If you’re plotting a whole day, see my 3 days in Tokyo itinerary — the palace fits cleanly into a morning with Ginza or Akihabara in the afternoon.

Practical info

  • Address: 1-1 Chiyoda, Chiyoda-ku, Tokyo 100-8111
  • Cost: Free for Kokyo Gaien, East Gardens, Kitanomaru Park, Chidorigafuchi and the guided tour
  • East Gardens hours: Tue/Wed/Thu/Sat/Sun. Closed Mon and Fri. Seasonal closing times — see section above. Free entry token required (given at gate)
  • Guided tour: Tue–Sat 10:00 and 13:30 (not Sundays, Mondays, national holidays). 75 minutes, 2.2km. Book at sankan.kunaicho.go.jp/english
  • Public opening days: 2 January (New Year Greeting), 23 February (Emperor’s Birthday)
  • Nearest stations: Otemachi (5 min walk to Otemon — Chiyoda, Tozai, Marunouchi, Hanzomon, Mita lines); Tokyo Station Marunouchi side (10 min walk to Nijubashi); Kudanshita (5 min walk to Chidorigafuchi — Tozai, Hanzomon, Shinjuku lines); Hanzomon (5 min walk to west gate); Takebashi (5 min walk to Kitanomaru Park)
  • Luggage: Coin lockers at Otemachi, Tokyo Station and Kudanshita — no lockers inside the palace grounds
  • Accessibility: Otemon, Hirakawamon and Kitahanebashi gates have wheelchair-accessible entries. The East Gardens has wheelchair rentals at all three entrances. Some slopes are steep (up to 12 degrees)
  • Prohibited: Bicycles, cars, drones, tripods in some areas. Large bags inspected at all gates
  • Official: Imperial Household Agency East Gardens page and Go Tokyo: Imperial Palace

How I’d do the Imperial Palace in 2 hours

If you’ve only got a morning, this is the sequence I actually use:

  1. 08:30 — arrive at Tokyo Station’s Marunouchi central exit. Walk down Gyoko-dori towards the palace. 10 minutes.
  2. 08:45 — Kokyo Gaien plaza. Take the Nijubashi photo. Walk up to the statue of Kusunoki Masashige. 15 minutes.
  3. 09:00 — East Gardens open. Walk around the moat to Otemon (10 minutes). Enter, grab a token.
  4. 09:15 — Loop the Ninomaru garden, climb to the Honmaru, stand on the Tenshudai, walk past Fujimi-yagura.
  5. 10:30 — Exit at Hirakawamon. You’re at Takebashi Station. Walk 5 minutes north to Kitanomaru Park and the Budokan.
  6. 11:00 — If it’s April, continue north to Chidorigafuchi. Otherwise jump on the Tozai line at Takebashi towards Nihonbashi or Ginza for lunch.

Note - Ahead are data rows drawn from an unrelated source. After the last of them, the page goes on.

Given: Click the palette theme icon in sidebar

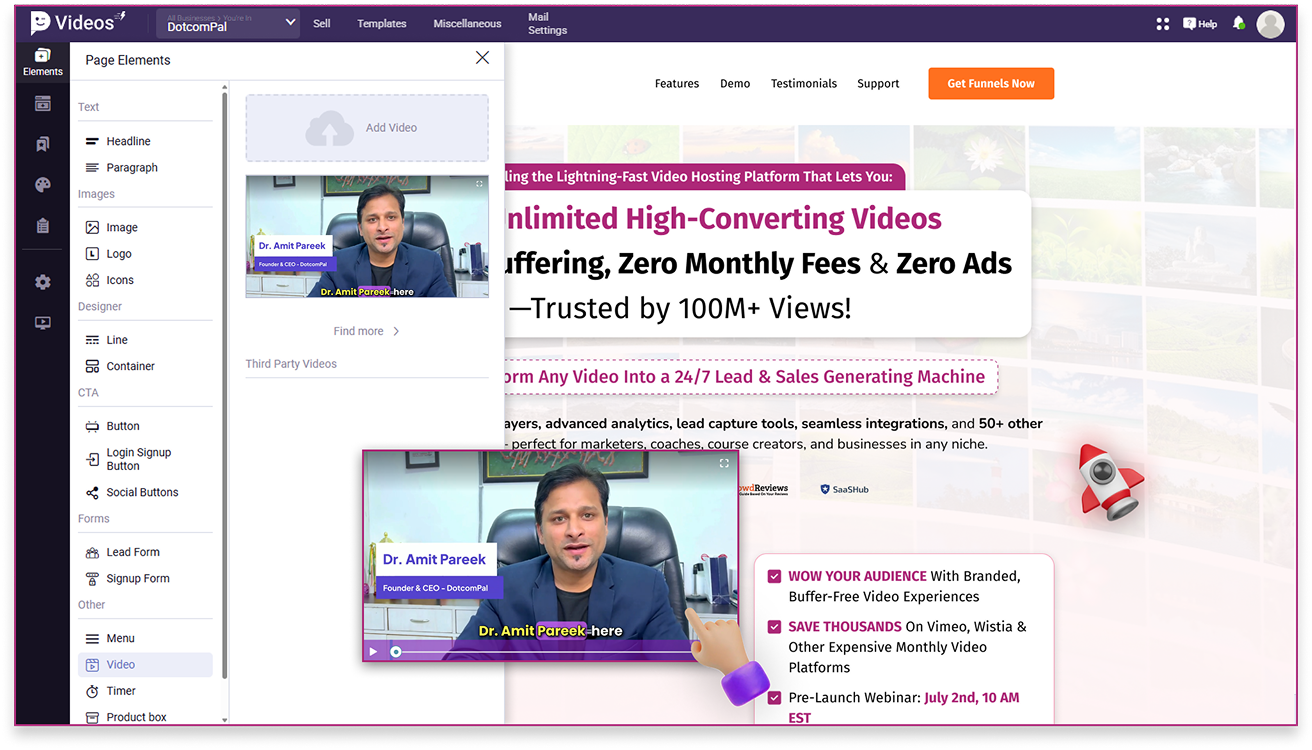Looking at the screenshot, I should click(x=42, y=185).
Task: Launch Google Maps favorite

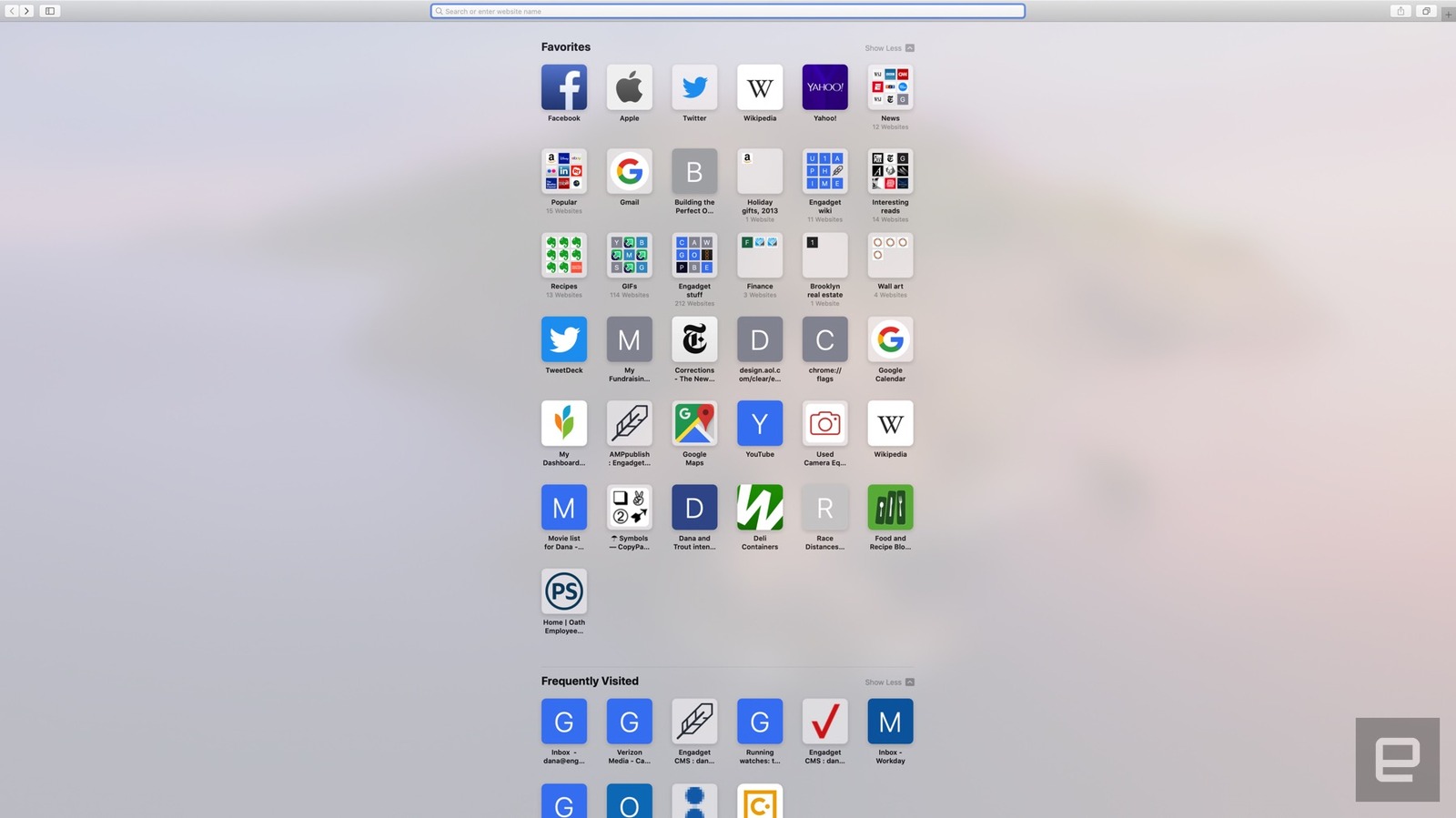Action: (694, 423)
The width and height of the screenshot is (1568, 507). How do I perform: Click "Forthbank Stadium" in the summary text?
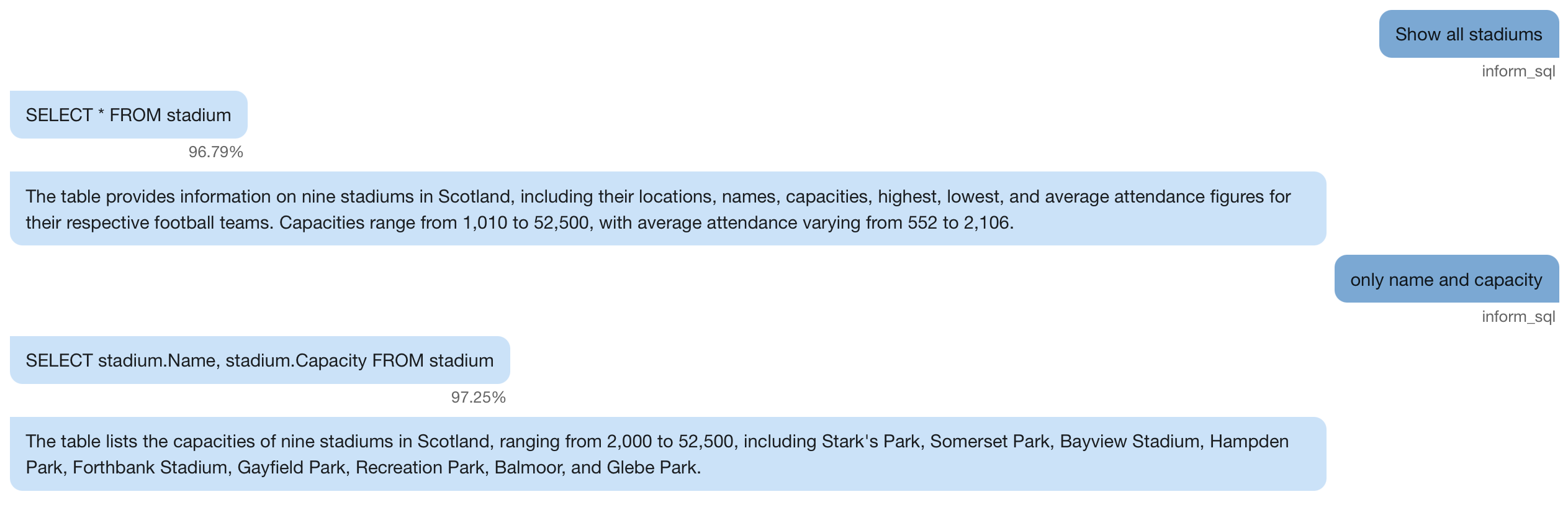coord(150,467)
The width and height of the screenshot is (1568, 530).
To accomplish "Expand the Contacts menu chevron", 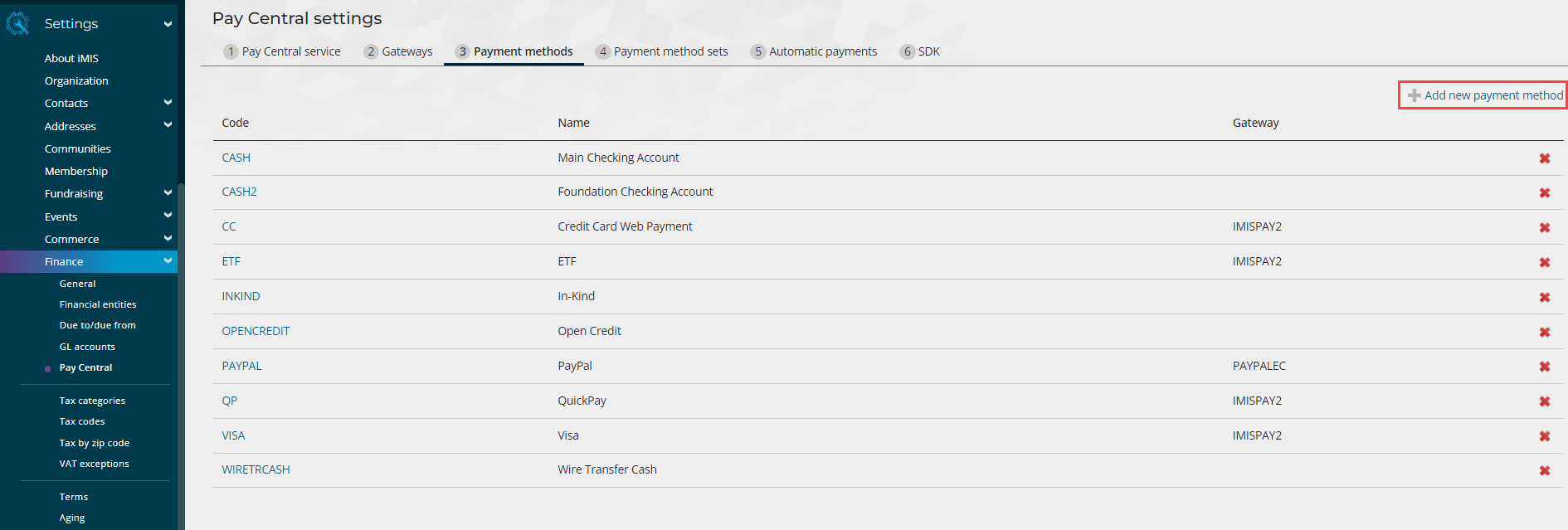I will [x=168, y=103].
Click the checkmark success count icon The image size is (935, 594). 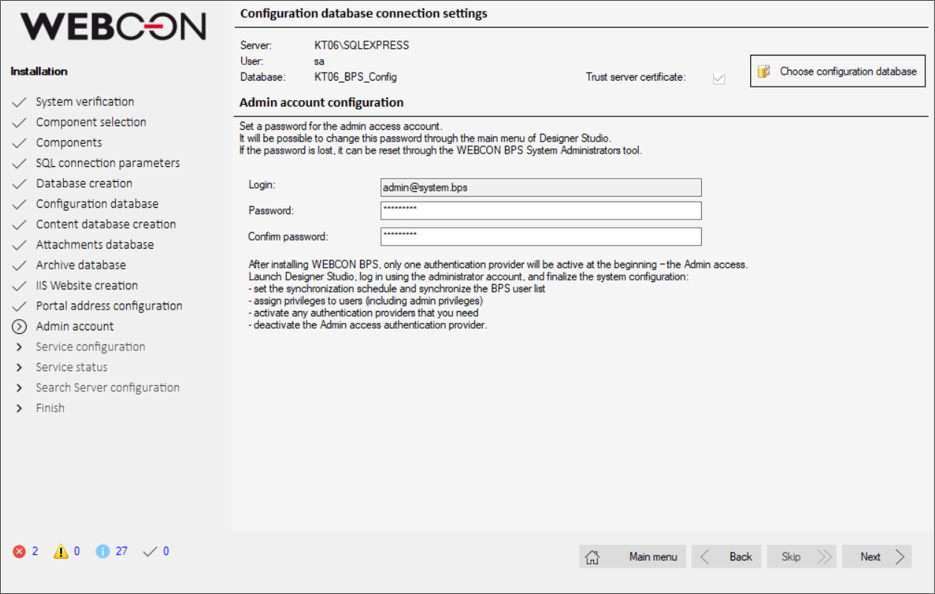pos(150,551)
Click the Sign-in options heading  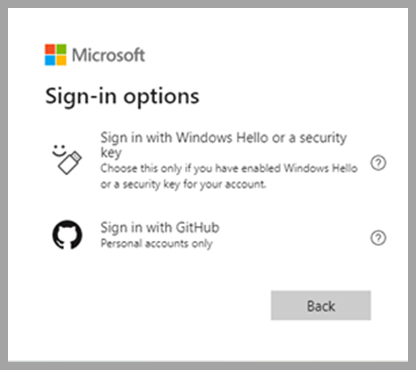point(122,97)
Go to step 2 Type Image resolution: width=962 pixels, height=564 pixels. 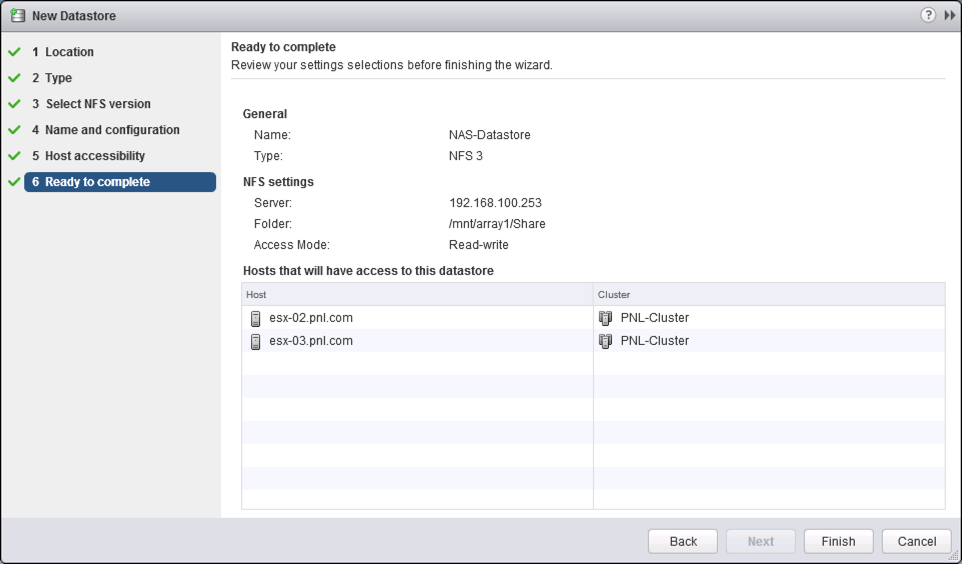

Two hours for the minimum lap, three and a half if you add Chidorigafuchi, four if you booked the free inner tour. That’s a reasonable morning in Tokyo.

I still forget sometimes, on the walk back down Gyoko-dori towards Tokyo Station, that I’ve just walked through the middle of the largest shogunate fortress in history and around the residence of a man whose family line theoretically stretches back to 660 BC. Most tourists never open that gate.